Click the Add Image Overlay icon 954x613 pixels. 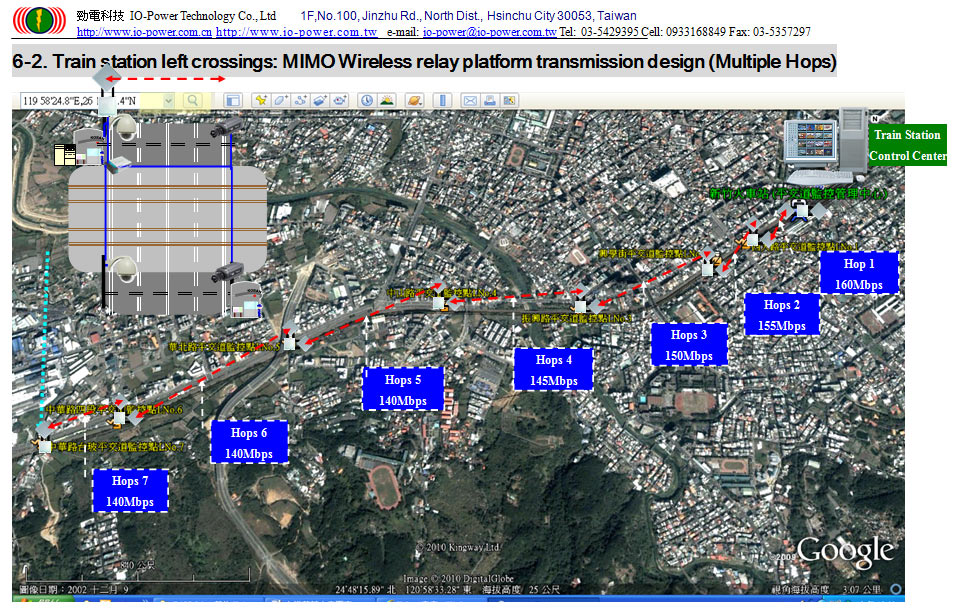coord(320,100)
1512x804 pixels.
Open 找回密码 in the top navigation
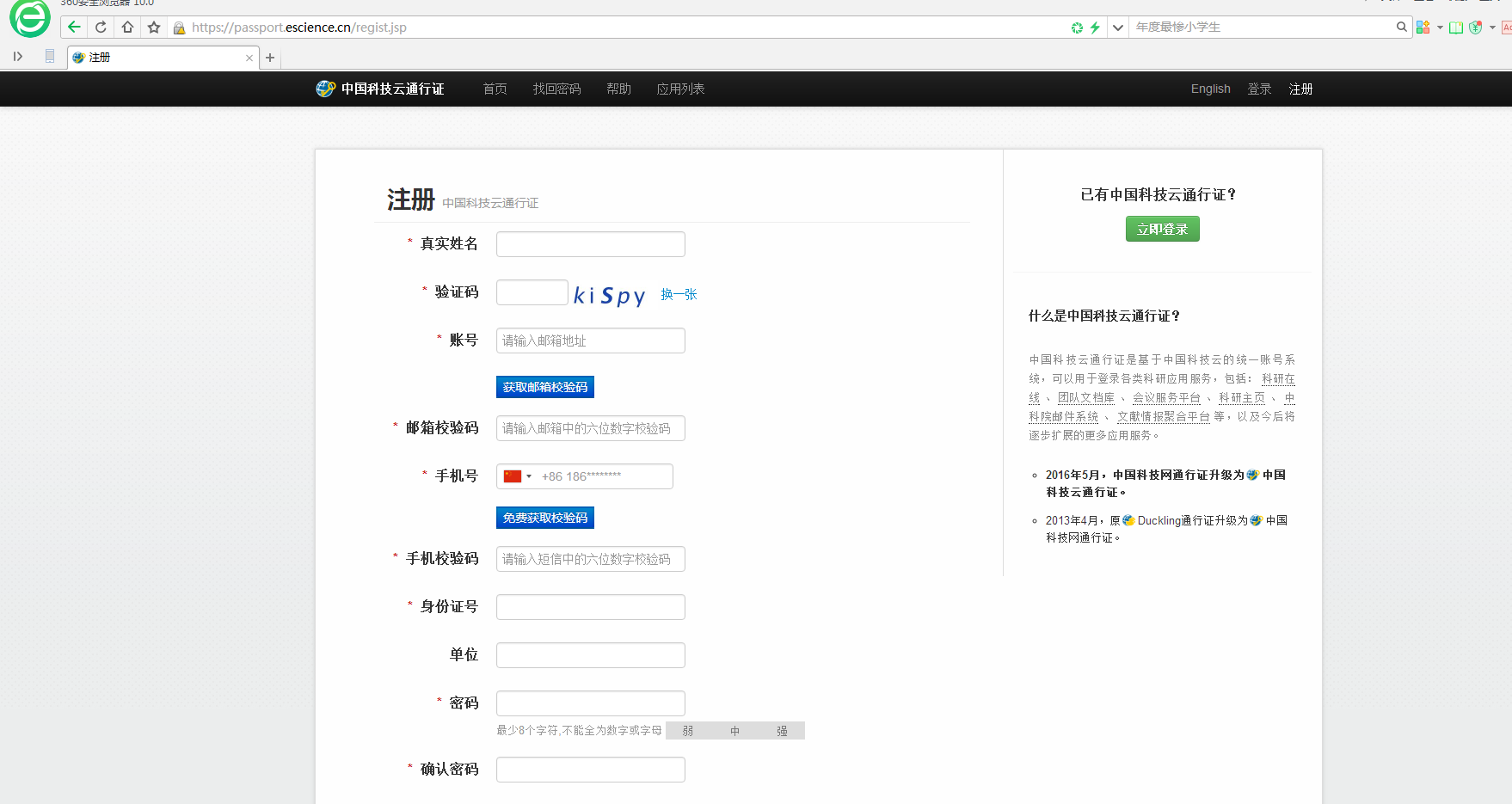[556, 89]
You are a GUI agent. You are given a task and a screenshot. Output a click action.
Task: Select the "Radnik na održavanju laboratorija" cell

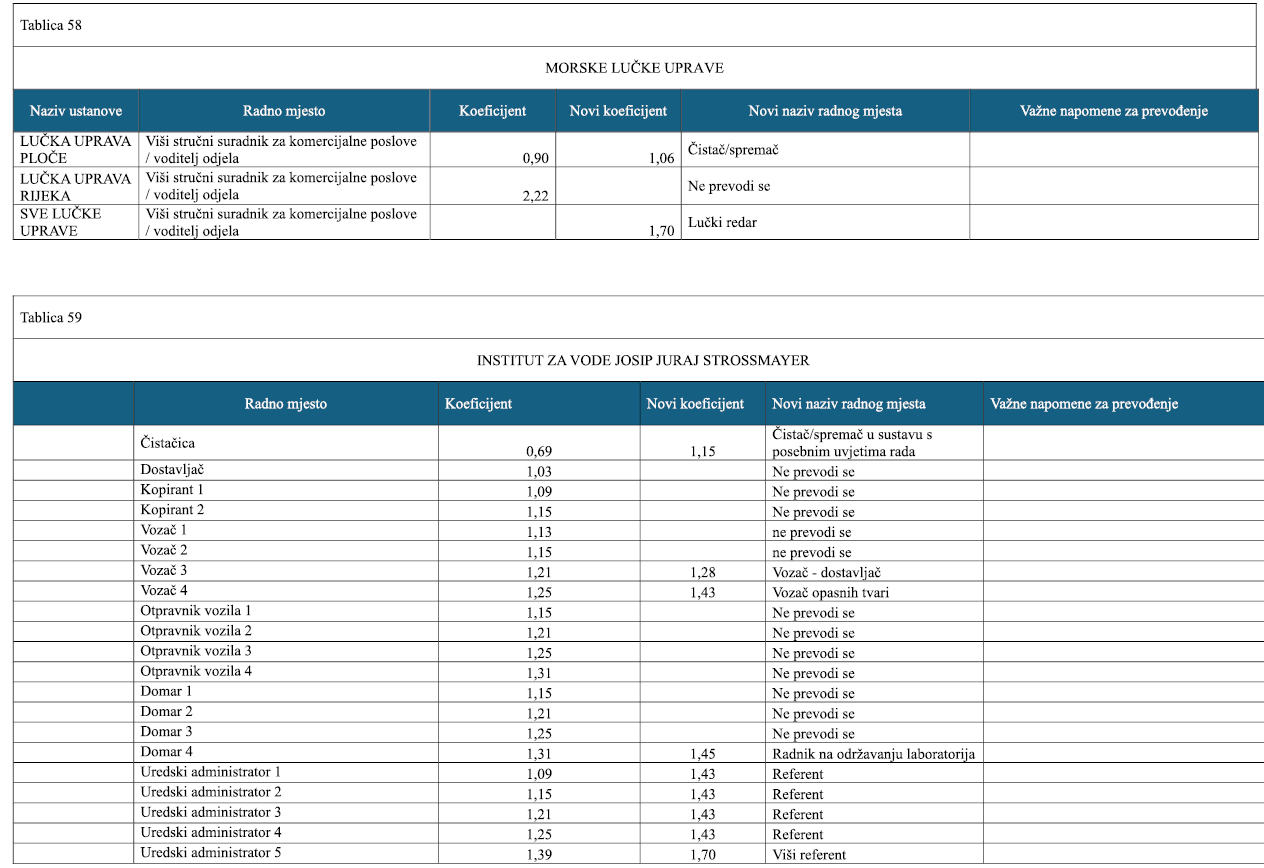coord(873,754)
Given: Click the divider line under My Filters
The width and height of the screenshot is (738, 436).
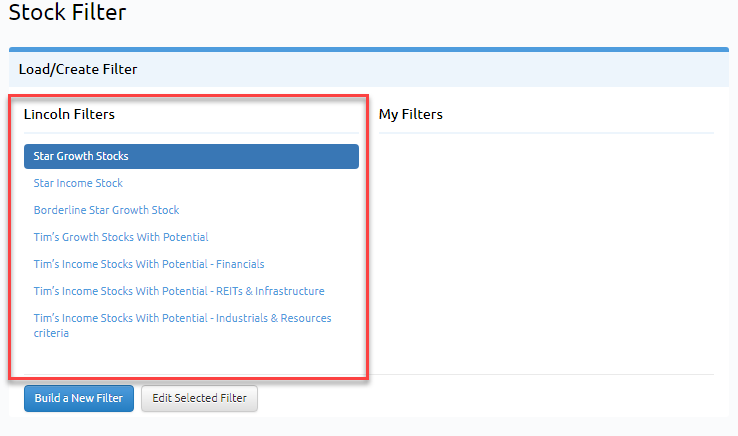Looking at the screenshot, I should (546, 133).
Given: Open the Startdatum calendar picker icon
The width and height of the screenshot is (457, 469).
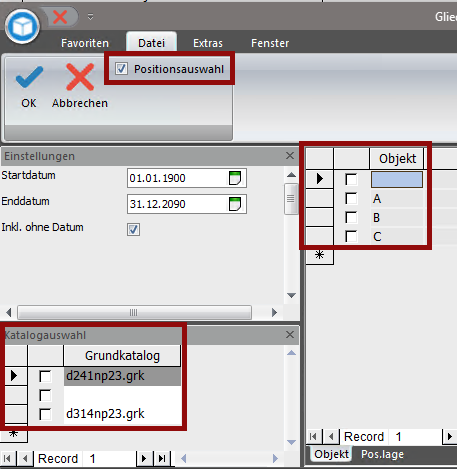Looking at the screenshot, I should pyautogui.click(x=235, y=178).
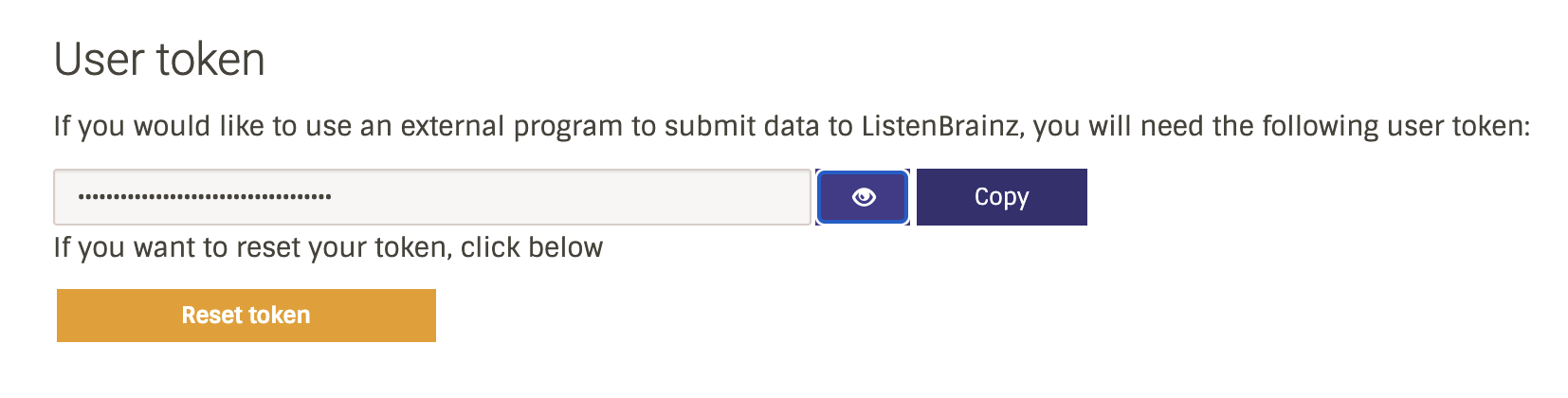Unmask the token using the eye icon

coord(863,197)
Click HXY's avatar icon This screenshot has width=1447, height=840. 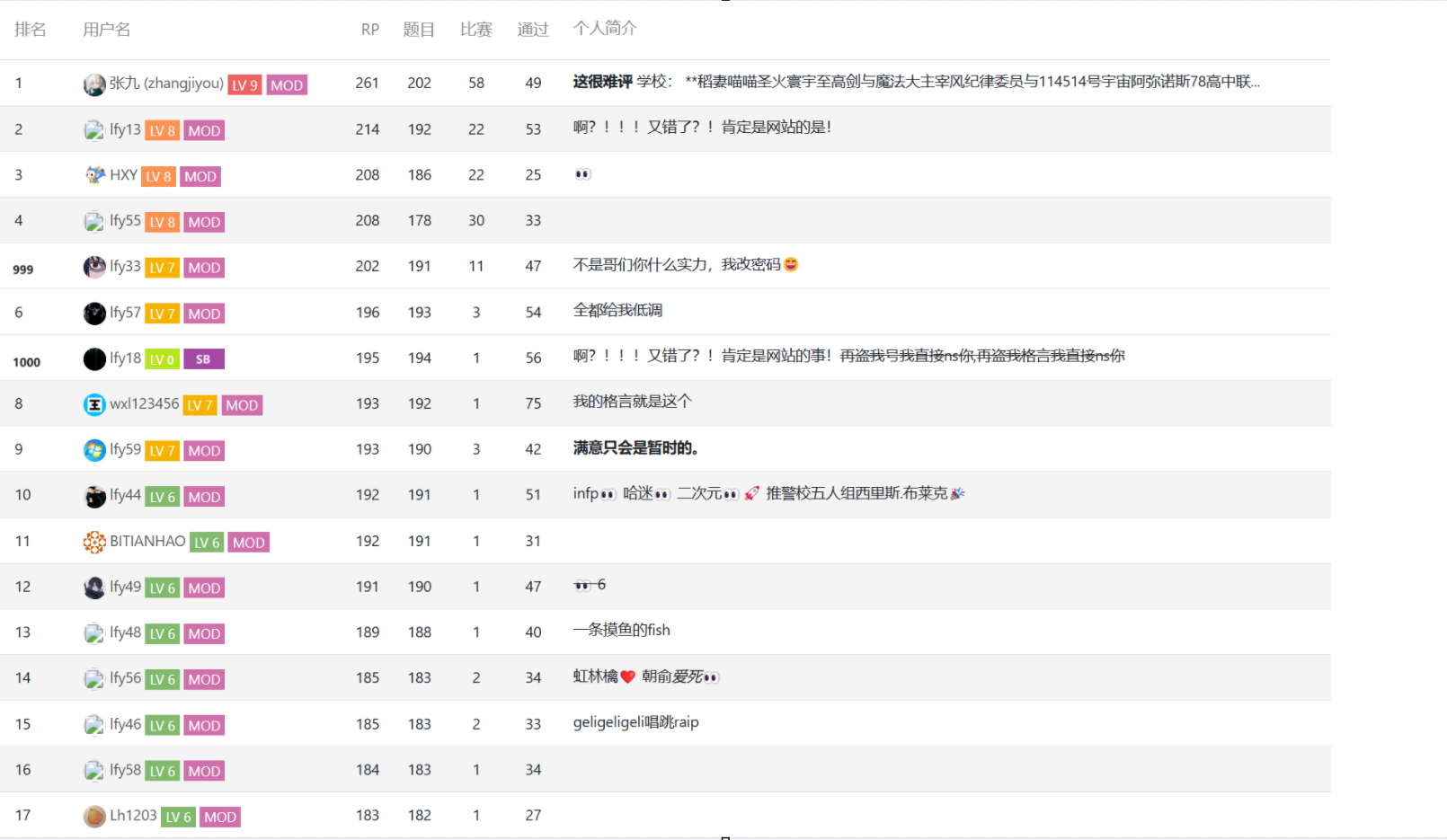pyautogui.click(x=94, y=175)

What to do:
Beginning with the line holding "Open 找回密码 in the top navigation" in the material above, restate word for word each line through the line holding "Given: Open the", and exclude pictures.

The completed task:
Open 找回密码 in the top navigation
[556, 89]
You are a GUI agent. You are given a task and a screenshot. Output a click action.
Task: Select the "Radnik na održavanju laboratorija" cell

coord(873,754)
Given: Click the divider line under My Filters
The width and height of the screenshot is (738, 436).
Looking at the screenshot, I should (546, 133).
Given: Open the Startdatum calendar picker icon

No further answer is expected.